Le nom d'Abou Ahmad apparaît pour la première fois dans les investigations après l'interpellation de deux personnes le 10 décembre, dans un camp de réfugiés, en Autriche. L'Algérien Adel Haddadi et le Pakistanais Mohamed Usman ont été débarqués sur l'île grecque de Leros le 3 octobre 2015, parmi un flot de migrants, en même temps que les deux kamikazes irakiens qui se sont fait sauter aux abords du Stade de France le 13 novembre.
Abou Ahmad agissait depuis Raqqa
Après des dénégations, Adel Haddadi a avoué qu'ils avaient été missionnés pour commettre des attentats à Paris et que le mystérieux Abou Ahmad avait organisé leur venue en Europe depuis la Syrie en compagnie des deux futurs kamikazes de Saint-Denis. Devant les enquêteurs français, après que l'Autriche a remis les deux hommes aux autorités françaises, Adel Haddadi a désigné Oussama Atar comme étant probablement Abou Ahmad, d'après une planche de photos.
Abou Ahmad aurait organisé leur voyage à tous les quatre depuis Raqqa, capitale autoproclamée du "califat" de Daesh. Il leur a remis 2.000 dollars à chacun et est resté en contact avec eux tout au long de leur voyage, précise Le Monde. Le voyage s'arrêtera là pour Adel Haddadi et Mohamed Usman, incarcérés quelque temps en Grèce pour détention de faux passeports. Mais celui des deux futurs kamikazes se terminera en France comme prévu. Sur le cadavre de l'un d'eux, les enquêteurs retrouveront d'ailleurs le numéro de téléphone turc avec lequel Abou Ahmad contactait ses recrues.
Le nom d'Abou Ahmad apparaît par ailleurs dans l'enquête belge quelques jours après les attentats de Bruxelles, quand un ordinateur abandonné dans une poubelle est retrouvé près d'une des planques utilisée par la cellule jihadiste de Belgique. Les enquêteurs exhument du disque dur des conversations dans lesquelles des membres de la cellule semblent s'adresser à Abou Ahmad en évoquant des testaments, des modes d'action et des listes de cibles, selon une source proche de l'enquête.
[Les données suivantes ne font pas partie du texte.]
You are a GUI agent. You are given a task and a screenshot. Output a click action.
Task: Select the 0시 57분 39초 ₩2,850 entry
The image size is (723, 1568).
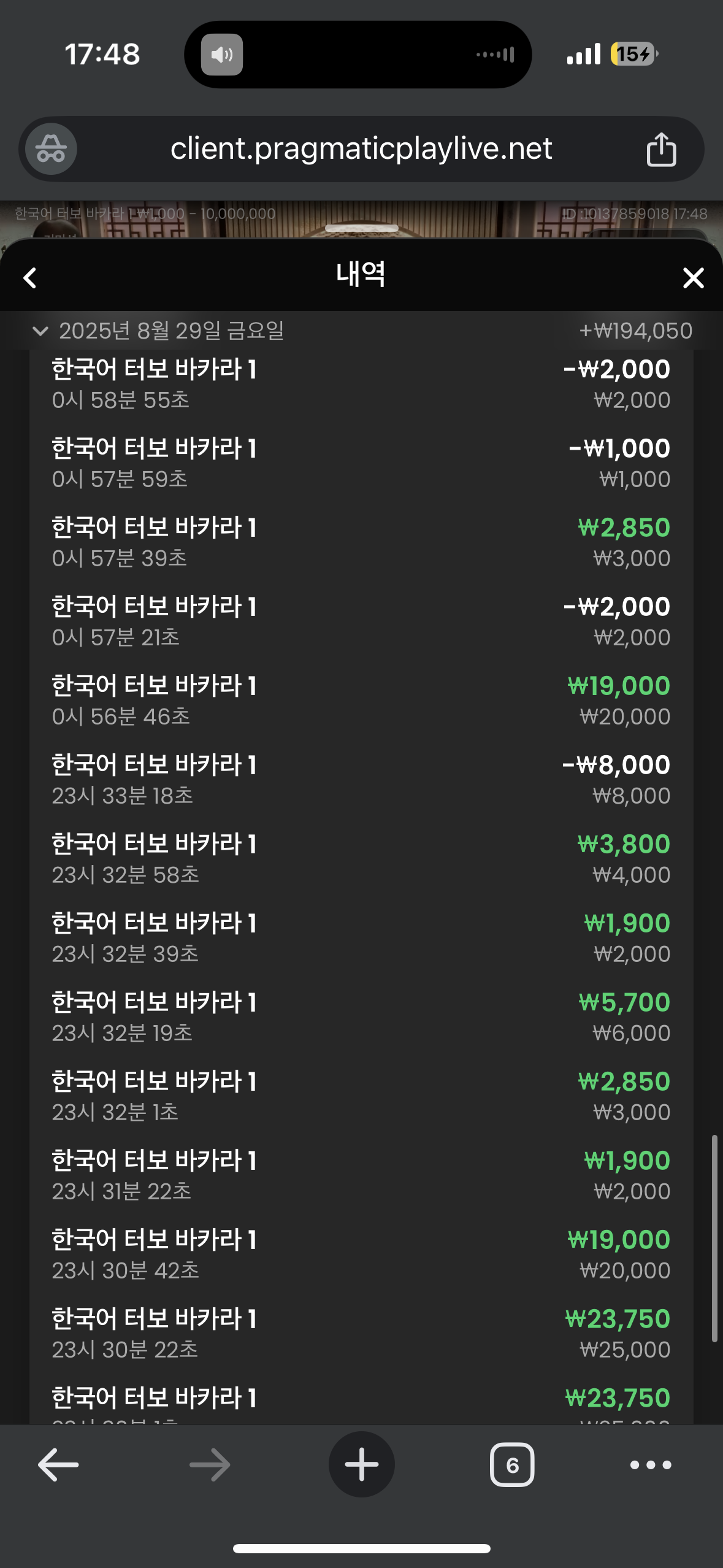coord(361,542)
Dix ans dans les geôles américaines d'Irak
Cousin éloigné des frères El-Bakraoui, morts en kamikazes lors des attentats de Bruxelles, Oussama Atar est un nom bien connu de l'antiterrorisme. En 2005, rappelle Le Monde, il avait été condamné à dix ans de prison par un tribunal irakien pour être entré illégalement dans le pays, avant d'être incarcéré dans plusieurs prisons tenues par l'armée américaine.
"Abou Ghraib, Camp Cropper et Camp Bucca, comme en atteste un câble publié par WikiLeaks. C’est dans cette dernière prison que transiteront à la même période une dizaine de futurs cadres de l’organisation Etat islamique (EI), dont son calife autoproclamé, Abou Bakr Al-Baghdadi", écrit le quotidien du soir.
Oussama Atar sort en 2012 de Camp Bucca, après avoir bénéficié d'une libération anticipée pour raisons de santé, une rumeur laissant entendre qu'il souffrait d'une tumeur au rein. Après sa libération, il fait un passage par la Belgique, puis rejoint la zone irako-syrienne et Daesh sans attendre. A ce jour, il n'a pas donné signe de vie depuis au moins deux ans et est considéré comme l'un des hommes les plus recherchés de Belgique, voire d'Europe.